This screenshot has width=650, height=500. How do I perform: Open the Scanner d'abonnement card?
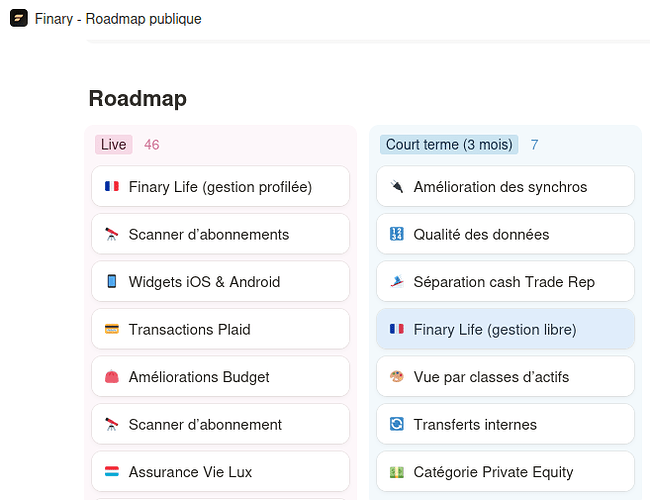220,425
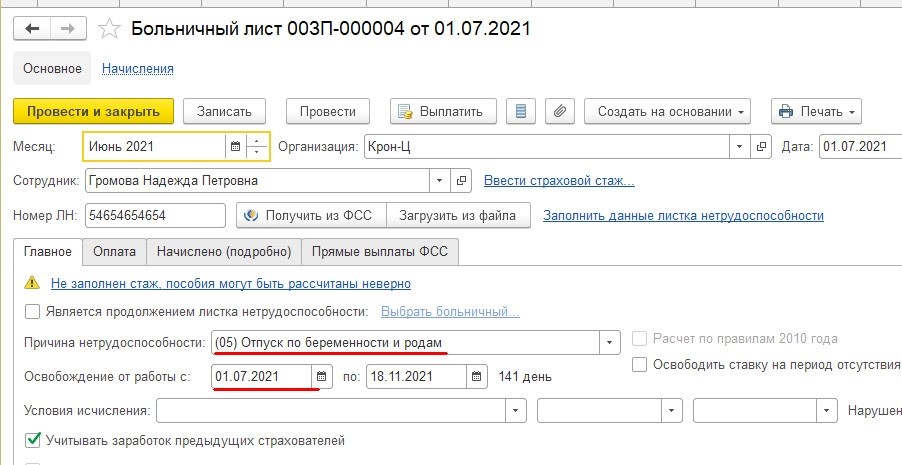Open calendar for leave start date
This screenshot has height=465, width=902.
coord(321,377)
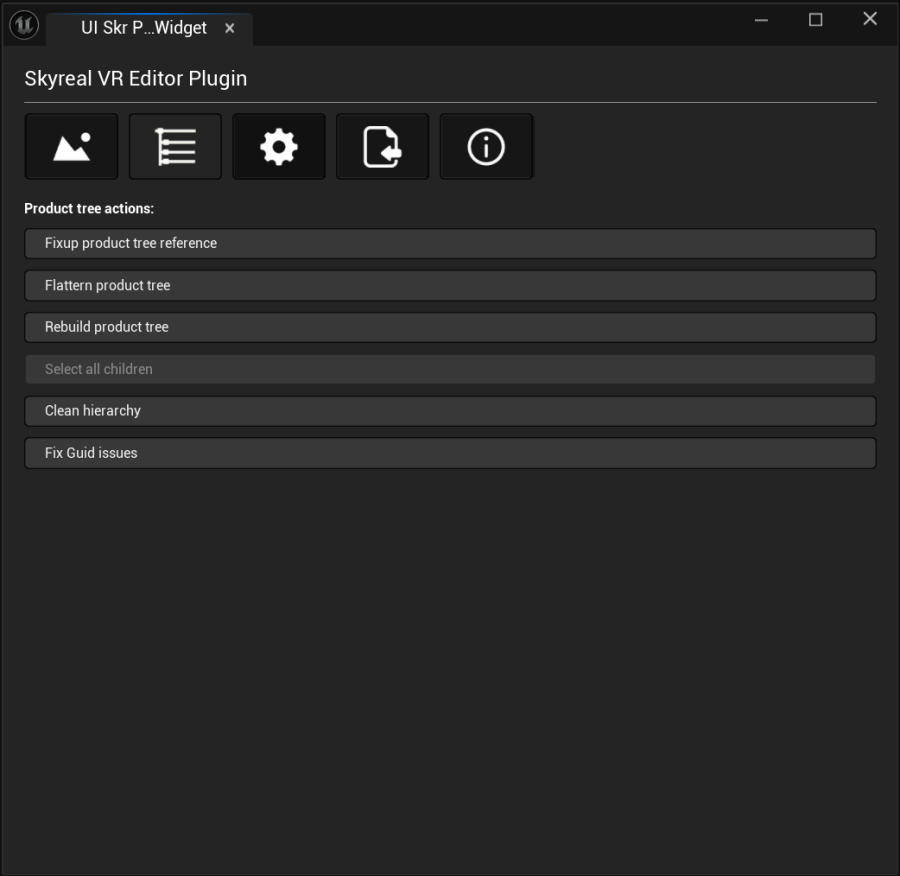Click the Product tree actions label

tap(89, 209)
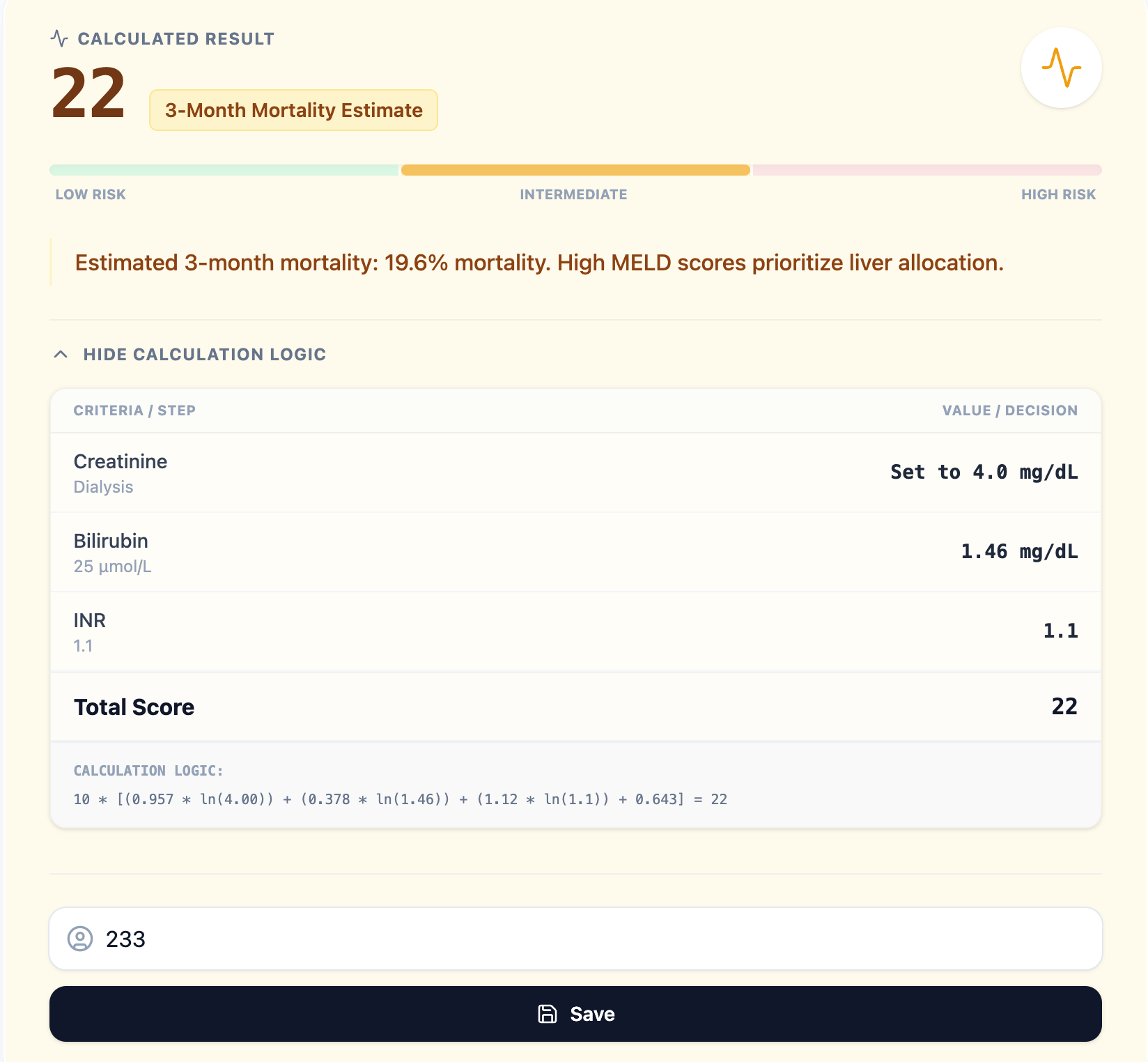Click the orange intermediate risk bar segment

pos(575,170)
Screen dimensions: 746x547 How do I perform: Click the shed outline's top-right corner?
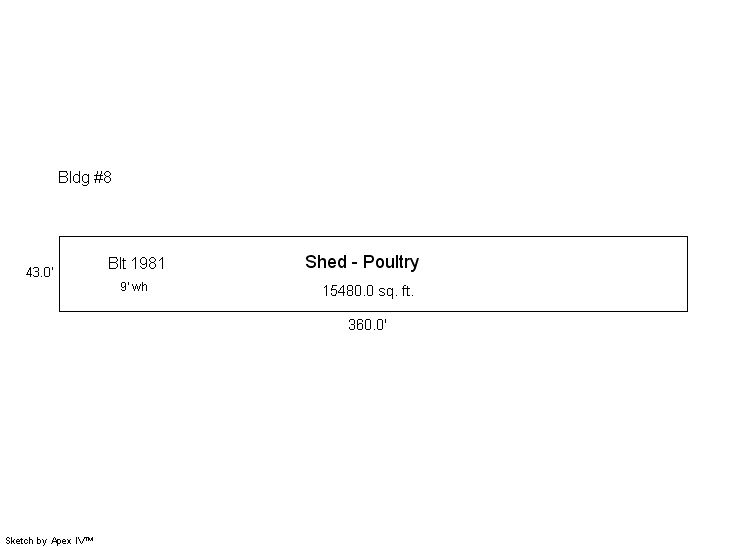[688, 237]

> [Exercise objective] Could every line above be set down exactly, with the pictures omitted?

> [Exercise result]
This screenshot has width=650, height=500. How do I perform: Open the Scanner d'abonnement card?
220,425
Open calendar for leave start date
This screenshot has height=465, width=902.
coord(321,377)
Click the Product tree actions label

tap(89, 209)
Click the orange intermediate risk bar segment

pos(575,170)
Screen dimensions: 746x547 How do I perform: Click the shed outline's top-right corner?
[688, 237]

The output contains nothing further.